Choosing not to take any disease modifying drugs I wasn’t seen as needing any help which is a pretty smart way for the NHS not to waste money doing unnecessary things – no need for appointments to be made to discuss dealing with side effects until the patient takes the drug she’s been told is the only treatment option. I wasn’t aware of just how much support there is on offer. If you can get in to see an ms nurse in your area do it, they’re great.
I first saw MF in 06 when i’d been eligible for a couple of years and was now considering going on one of the CRABs (Copaxone, Rebif, Avonex & Betaseron)
MF took me through how the options differed, what the ‘efficacy’ for each was, what i could expect from injection site reactions and the rest of the long list of contraindications for these therapies. I wasn’t convinced. It was the first time I’d seriously contemplated a risk/reward analysis. Very thankfully, my disease appeared to be taking a gentle stroll through my brain and spinal cord rather than a hell for leather sprint. Thankfully there were only a few warmup jogs along the way:     
I lost the ability to move half my face. Wearing an eye patch that summer to cover the one static, staring eye almost made up for the accompanying dribbling. Argh, I liked being a pirate!
A few years later, I picked up freshers’ flu when i went back to university. I  woke one morning  and not knowing which way was up promptly fell out of bed (a feat I’d never before believed possible) this lasted less than a week but seemed to mark the end of a relapse/remitting disease course for me.
I still have left side weakness which gets worse with heat, stress, exertion or fatigue (the wear and tear of daily life in other words) the vertigo bit (kind of like ‘roomspin’ at the end of a really good night) seems to be stopping by a few times a day.

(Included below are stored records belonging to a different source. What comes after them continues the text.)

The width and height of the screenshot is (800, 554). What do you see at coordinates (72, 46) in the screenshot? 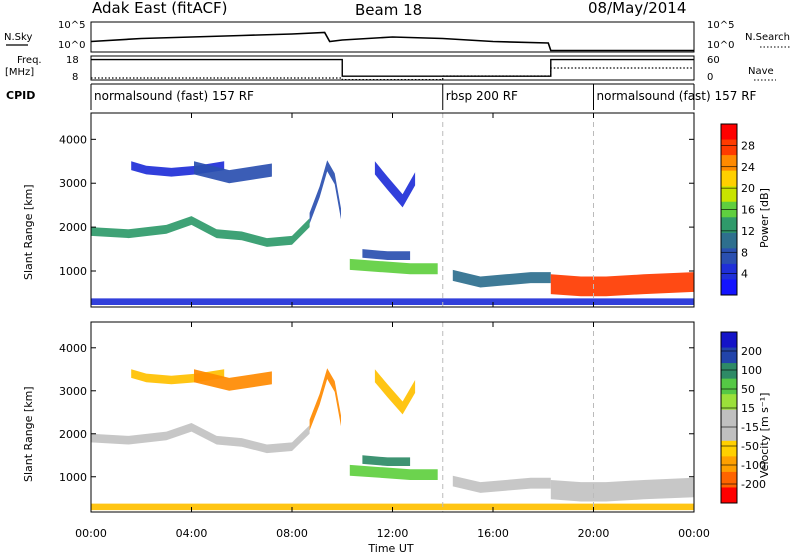
I see `noise-tick-bottom-left: 10^0` at bounding box center [72, 46].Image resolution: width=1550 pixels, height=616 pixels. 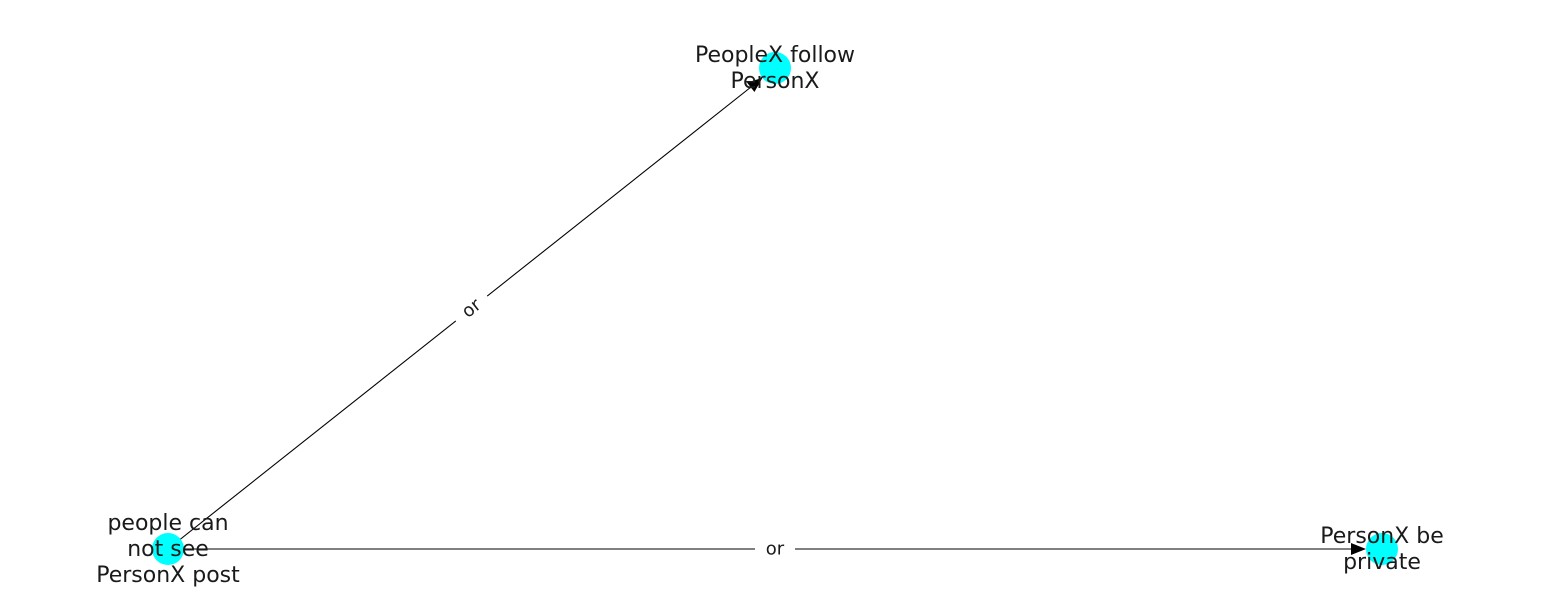 I want to click on node-personx-private, so click(x=1382, y=549). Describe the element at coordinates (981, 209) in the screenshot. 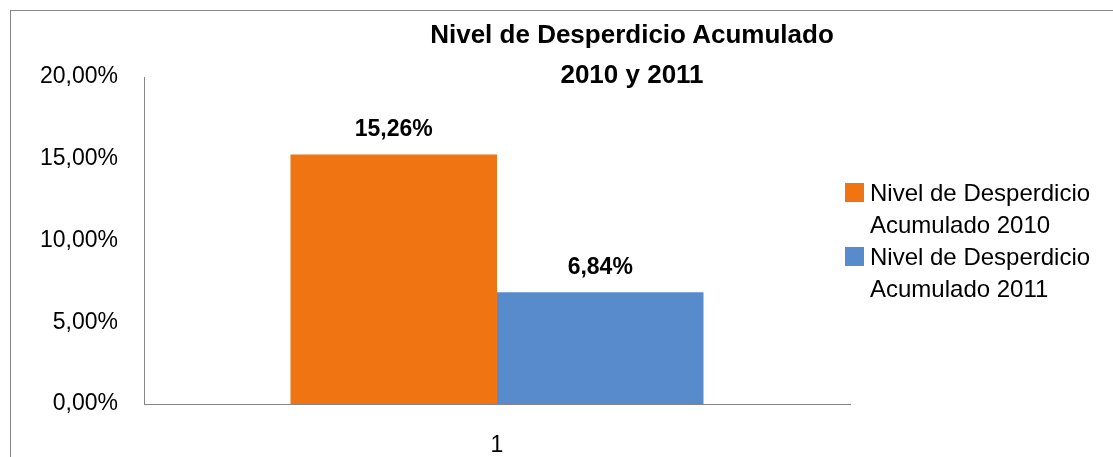

I see `legend-label: Nivel de Desperdicio Acumulado 2010` at that location. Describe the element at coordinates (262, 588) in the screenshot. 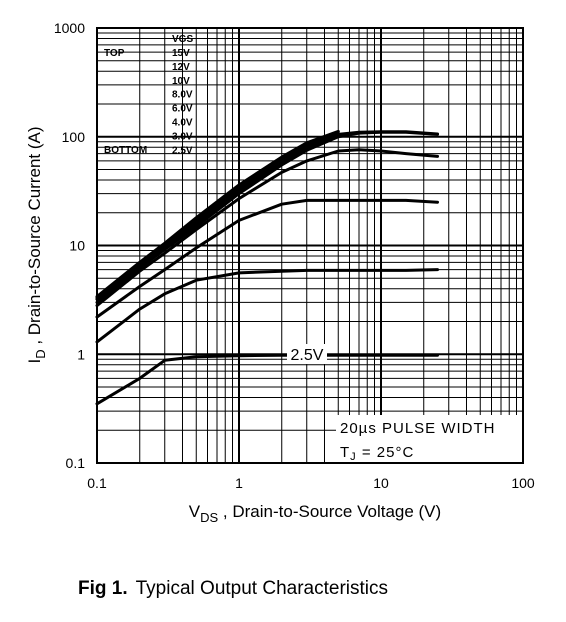

I see `caption-text: Typical Output Characteristics` at that location.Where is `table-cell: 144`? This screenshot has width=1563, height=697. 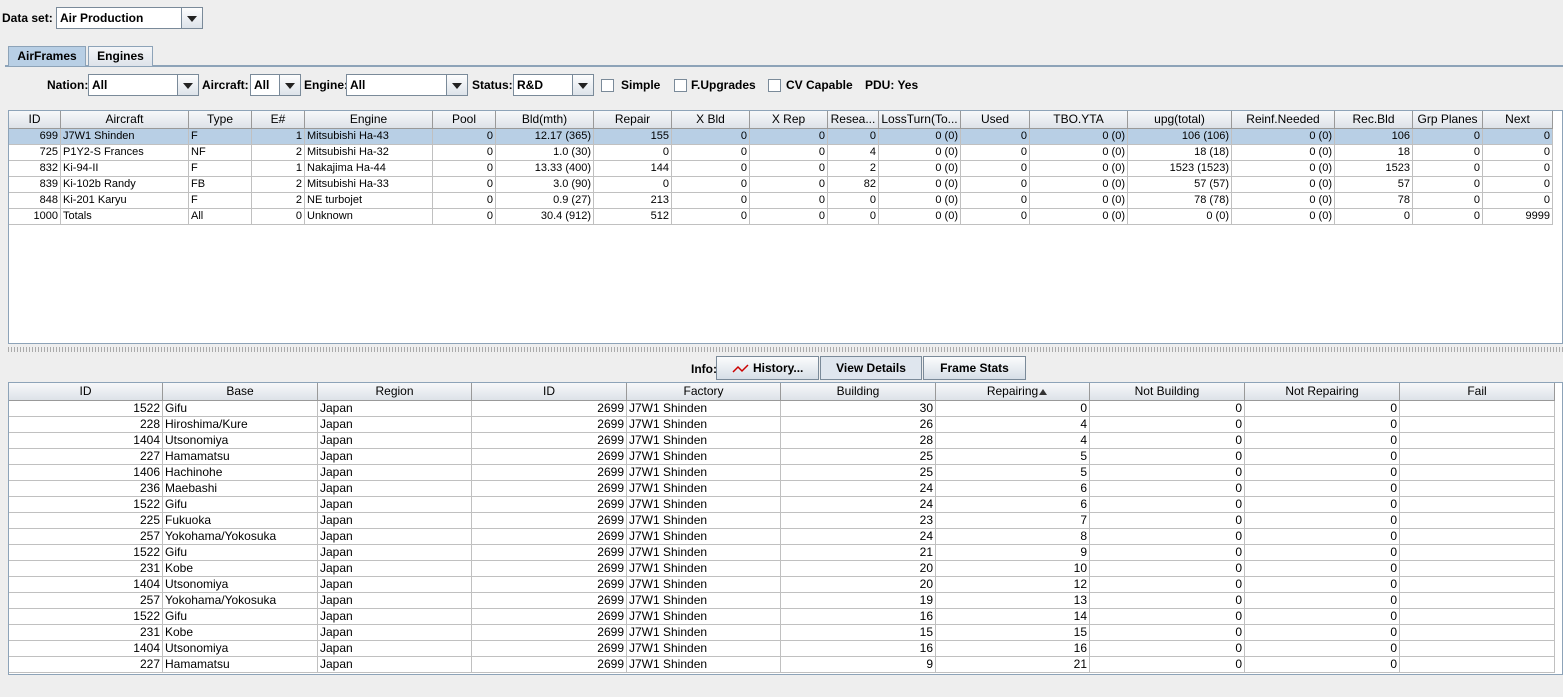 table-cell: 144 is located at coordinates (633, 169).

Luckily (in a slightly perverse way) now that my symptoms are getting progressively worse the CRABs are not going to have an effect rather than it being merely about %60 unlikely.
A review came out last week from another governmental health acronym that had analysed the efficacy and value of the CRABs. They had decided that the NHS should stop paying the 50 or so million/year prescription bill for the 'modifiers' as ms patients' disease progress appeared (averaged across thousands of patients) unchanged. I appreciate that they provide light in a very dark tunnel for some who endure multiple relapses/year. Being able to reduce that number even by a third is a good news story. MS nurses do fantastic, real, visible good whatever sort of journey your ms takes through you and, on the whole, don’t leave nasty injection site rashes!
If ms patients getting more facetime with ms nurses is the result of the NHS reducing their annual prescription charge bill (comfortably more than £10,000 per person per year for these drugs which have been shown to be not worth buying then the ms community are getting a great deal as we enter into the age of austerity.